In an aspect, the mobile station can be configured to detect instances where the user has, with a significant likelihood, employed a pedestrian conveyance device, for example, has likely stepped on to a moving walkway or escalator, or likely stepped into an elevator. In a further aspect, the mobile station can be configured to particularly classify such detected instances among a set of given user conveyance states, and then, based on the classification, dynamically select or adapt particle filter parameters with a goal of optimizing tracking accuracy and processing overhead. In an aspect, the classification can be based on the accelerometer information, and/or the Doppler signal, as will be described in greater detail in later sections of this disclosure.

> _Source material_:
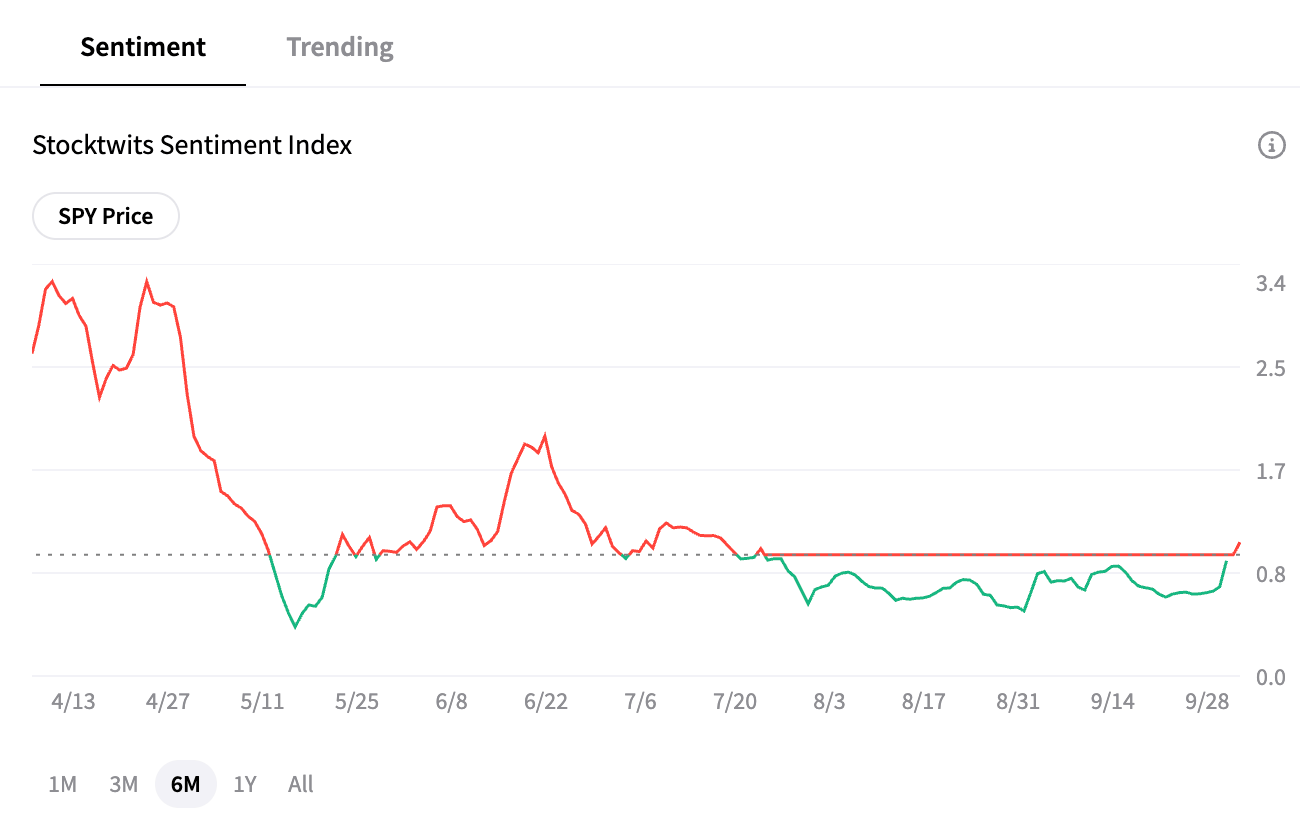The width and height of the screenshot is (1300, 820).
Task: Click the 5/11 date axis label
Action: pos(262,701)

> _Brief_:
Transcribe verbatim the portion of the passage on detecting pedestrian conveyance use between "In an aspect, the mobile" and "of this disclosure.", inclusive.

> _Exercise response_:
In an aspect, the mobile station can be configured to detect instances where the user has, with a significant likelihood, employed a pedestrian conveyance device, for example, has likely stepped on to a moving walkway or escalator, or likely stepped into an elevator. In a further aspect, the mobile station can be configured to particularly classify such detected instances among a set of given user conveyance states, and then, based on the classification, dynamically select or adapt particle filter parameters with a goal of optimizing tracking accuracy and processing overhead. In an aspect, the classification can be based on the accelerometer information, and/or the Doppler signal, as will be described in greater detail in later sections of this disclosure.